(Records from a dataset)
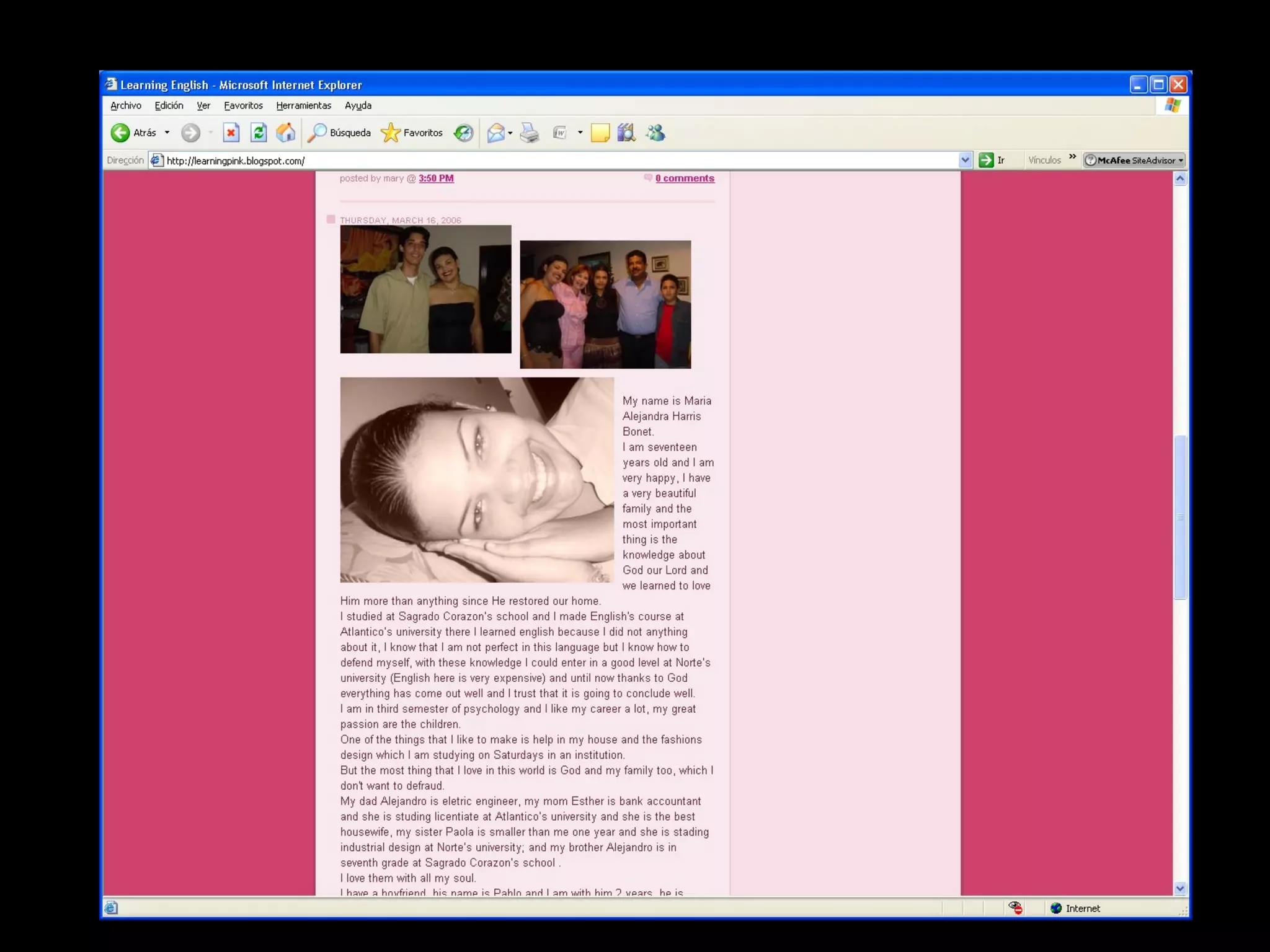Refresh the page with the Refresh icon

[259, 133]
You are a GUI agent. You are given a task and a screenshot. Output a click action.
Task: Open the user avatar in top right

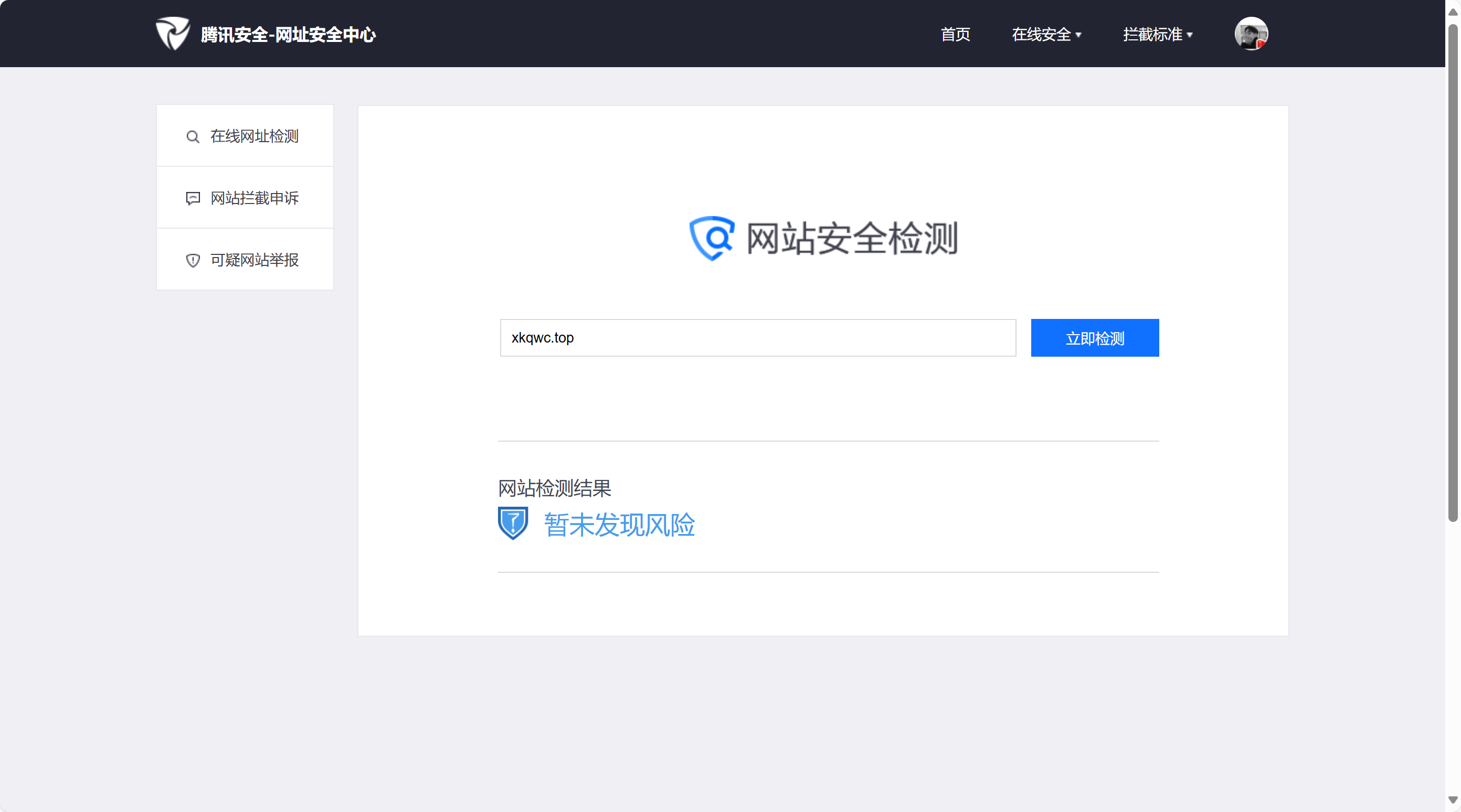tap(1251, 34)
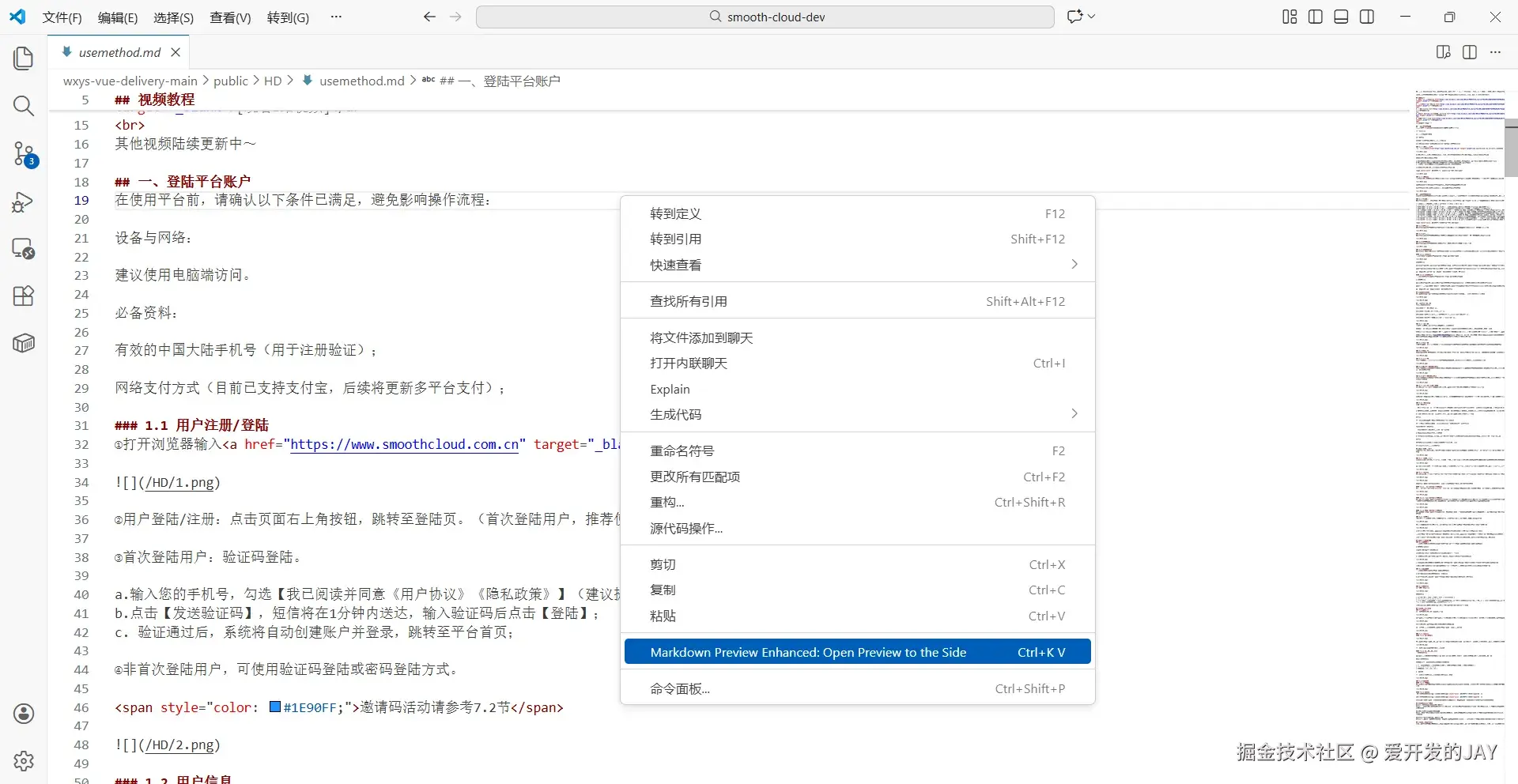Toggle the bottom panel visibility
The width and height of the screenshot is (1518, 784).
[1341, 16]
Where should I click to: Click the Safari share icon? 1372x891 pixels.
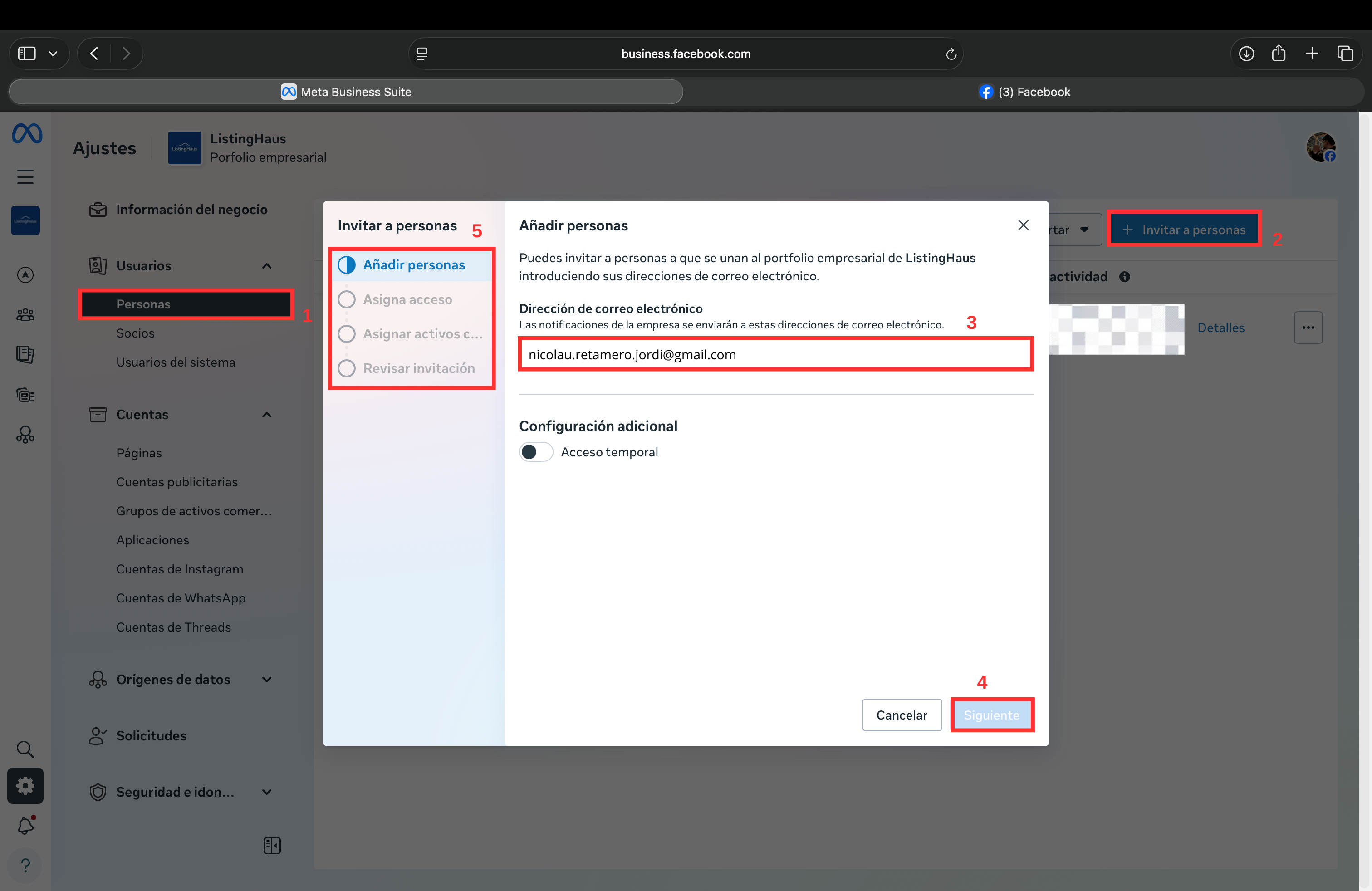1279,54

-- What is expected --
The line containing "Task: Open the user avatar in top right" marks the start: set down exactly that line and every line after it through the last line of the data, without any pictures.

-- Result for this task --
Task: Open the user avatar in top right

tap(1251, 34)
Toggle the bottom panel visibility
The width and height of the screenshot is (1518, 784).
[1341, 16]
Where should I click to: Click the Safari share icon? 1372x891 pixels.
1279,54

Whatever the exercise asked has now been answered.